Task set:
**a.** According to the soprano documentation, which processing step is used by default?
**b.** In the records, copy verbatim the lines from the one holding "Where should I" to the one holding "coord(1280,51)", both of these lines included.

|
|
# soprano
|
|
|
|
|
|
Soprano is a multipurpose command-line tool that can be used for tasks as various as scraping text from articles of an encyclopedia or fixing the reading order of a page. This behaviour is obtained by combining options to enable processing steps and select an output format.
|
|
|
|
|
|
## Processing Steps
|
|
|
|
|
|
While `soprano` was designed as the link between the OCRized ALTO files of the encyclopedia and the TEI-encoded articles to morphosyntactically annotate in the processing line used for project [DISCO-LGE](https://www.collexpersee.eu/projet/disco-lge/), it can be used in interaction with [chaoui](https://gitlab.huma-num.fr/alicebrenon/chaoui) to clean out the pages and process specific parts of the corpus to work on encoding improvements. To do so, you can pass one of the following (mutually exclusive) options to tell it to stop at various steps:
|
|
|
|
|
|
- `--raw` is the very first processing step, leaving the input file(s) unchanged. It is however not equivalent to a mere `cat` of the document because the XML will be completely parsed before being re-encoded for output and may differ if the input file doesn't use the same encoding conventions in term of spacing in XML markups or newlines. Note that, combined with the [`--text` flag](#output-format), this can be very far from the identity function and used to simply extract raw text from the pages. This step will be used by default.

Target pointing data
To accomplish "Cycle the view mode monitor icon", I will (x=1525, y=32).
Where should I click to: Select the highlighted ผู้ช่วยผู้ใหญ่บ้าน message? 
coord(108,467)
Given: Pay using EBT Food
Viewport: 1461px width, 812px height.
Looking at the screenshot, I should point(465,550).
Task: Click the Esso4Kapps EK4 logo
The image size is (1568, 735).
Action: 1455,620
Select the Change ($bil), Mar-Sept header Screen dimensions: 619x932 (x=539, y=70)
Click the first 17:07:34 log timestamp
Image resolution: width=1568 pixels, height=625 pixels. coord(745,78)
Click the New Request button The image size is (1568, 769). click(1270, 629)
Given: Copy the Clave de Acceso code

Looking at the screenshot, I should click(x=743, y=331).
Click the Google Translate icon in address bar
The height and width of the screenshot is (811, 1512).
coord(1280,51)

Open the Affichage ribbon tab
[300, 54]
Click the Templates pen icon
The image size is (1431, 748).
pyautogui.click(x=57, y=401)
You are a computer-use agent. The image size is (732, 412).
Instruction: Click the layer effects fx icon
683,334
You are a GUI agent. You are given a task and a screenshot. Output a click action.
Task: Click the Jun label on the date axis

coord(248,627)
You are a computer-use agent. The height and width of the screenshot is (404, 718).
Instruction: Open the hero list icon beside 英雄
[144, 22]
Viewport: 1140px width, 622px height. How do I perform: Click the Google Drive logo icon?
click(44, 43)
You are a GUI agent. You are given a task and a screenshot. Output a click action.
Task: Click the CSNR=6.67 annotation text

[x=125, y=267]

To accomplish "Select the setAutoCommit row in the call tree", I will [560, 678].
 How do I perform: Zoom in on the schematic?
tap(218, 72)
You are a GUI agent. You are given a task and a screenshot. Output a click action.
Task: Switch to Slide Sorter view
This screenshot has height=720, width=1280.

Replies:
**a.** The `--raw` step is used by default.

**b.**
Where should I click to: Select the highlighted ผู้ช่วยผู้ใหญ่บ้าน message? 
coord(108,467)
Given: Pay using EBT Food
Viewport: 1461px width, 812px height.
Looking at the screenshot, I should point(465,550).
Task: Click the Esso4Kapps EK4 logo
The image size is (1568, 735).
Action: 1455,620
Select the Change ($bil), Mar-Sept header Screen dimensions: 619x932 (x=539, y=70)
Click the first 17:07:34 log timestamp
Image resolution: width=1568 pixels, height=625 pixels. coord(745,78)
Click the New Request button The image size is (1568, 769). click(1270, 629)
Given: Copy the Clave de Acceso code

Looking at the screenshot, I should click(x=743, y=331).
Click the Google Translate icon in address bar
The height and width of the screenshot is (811, 1512).
coord(1280,51)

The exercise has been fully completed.